**The task**
Convert the listing below into a Markdown table with the columns "No." and "Line," giving each nonblank line its own numbered row. Leave the pictures out.

===== Records supplied

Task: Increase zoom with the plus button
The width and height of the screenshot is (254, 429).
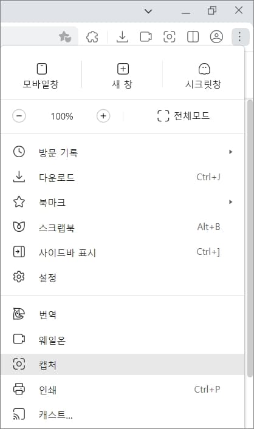Action: [x=103, y=116]
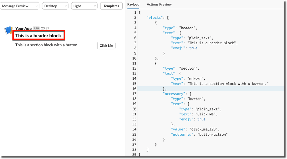Place cursor on the "blocks" key in payload

tap(154, 18)
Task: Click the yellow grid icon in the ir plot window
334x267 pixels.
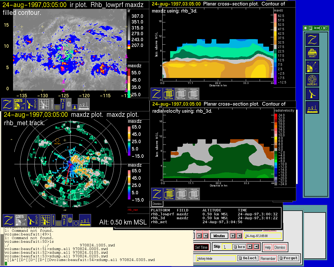Action: coord(57,107)
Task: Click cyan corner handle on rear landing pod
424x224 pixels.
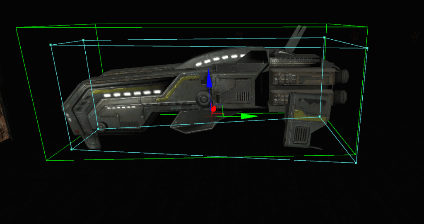Action: click(320, 116)
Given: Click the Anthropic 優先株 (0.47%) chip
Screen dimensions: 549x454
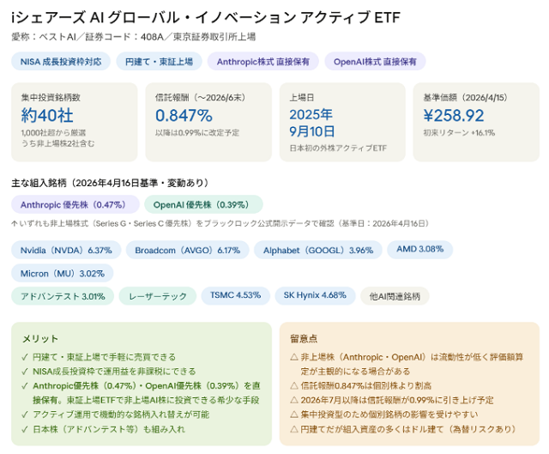Looking at the screenshot, I should (73, 204).
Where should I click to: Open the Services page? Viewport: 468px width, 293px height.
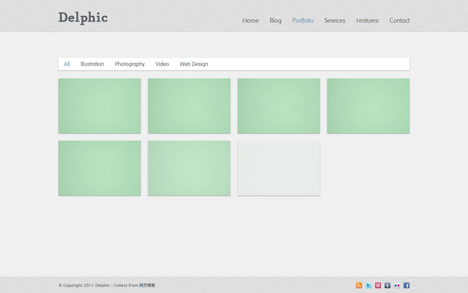click(x=335, y=21)
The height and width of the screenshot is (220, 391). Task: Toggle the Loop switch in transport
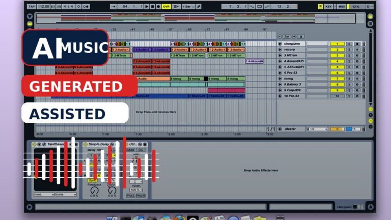[259, 7]
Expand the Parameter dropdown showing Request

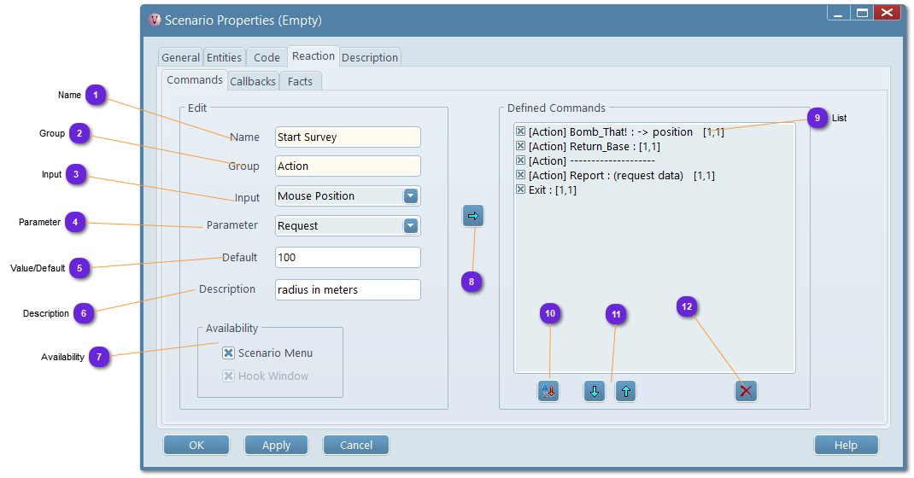coord(411,226)
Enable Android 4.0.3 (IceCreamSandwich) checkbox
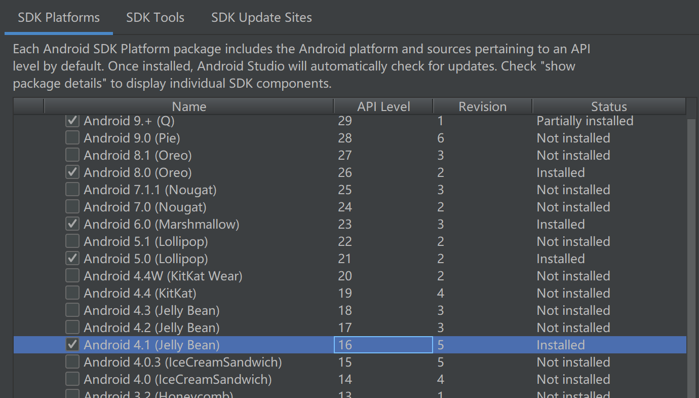Screen dimensions: 699x398 pyautogui.click(x=72, y=362)
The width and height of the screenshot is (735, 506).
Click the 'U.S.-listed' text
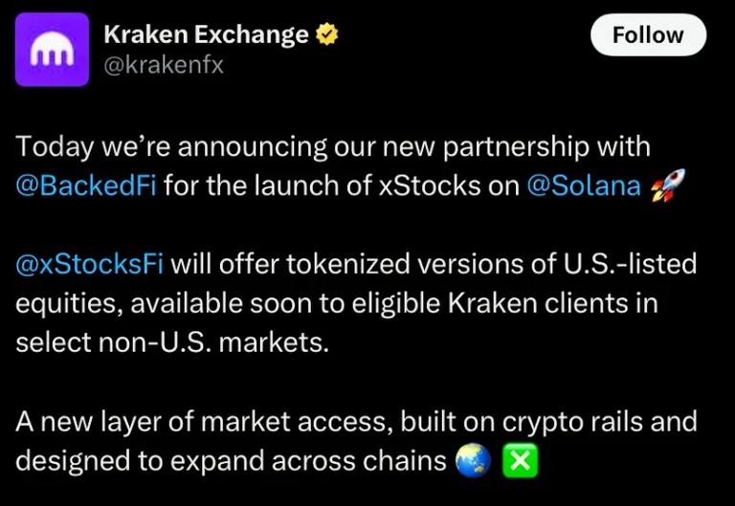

==========

**Output for this exercise**
| No. | Line |
|---|---|
| 1 | Task: Increase zoom with the plus button |
| 2 | The width and height of the screenshot is (254, 429). |
| 3 | Action: [x=103, y=116] |
| 4 | Place cursor on the "blocks" key in payload |
| 5 | tap(154, 18) |
| 6 | Task: Click the yellow grid icon in the ir plot window |
| 7 | 334x267 pixels. |
| 8 | Action: coord(57,107) |
| 9 | Task: Click cyan corner handle on rear landing pod |
| 10 | 424x224 pixels. |
| 11 | Action: click(320, 116) |
| 12 | Given: Click the Anthropic 優先株 (0.47%) chip |
| 13 | Screen dimensions: 549x454 |
| 14 | Looking at the screenshot, I should (73, 204). |
| 15 | Where should I click to: Open the Services page? Viewport: 468px width, 293px height. |
| 16 | click(x=335, y=21) |
| 17 | The height and width of the screenshot is (220, 391). Task: Toggle the Loop switch in transport |
| 18 | [259, 7] |
| 19 | Expand the Parameter dropdown showing Request |
| 20 | coord(411,226) |
| 21 | Enable Android 4.0.3 (IceCreamSandwich) checkbox |
| 22 | Screen dimensions: 699x398 pyautogui.click(x=72, y=362) |
| 23 | The width and height of the screenshot is (735, 506). |
| 24 | Click the 'U.S.-listed' text |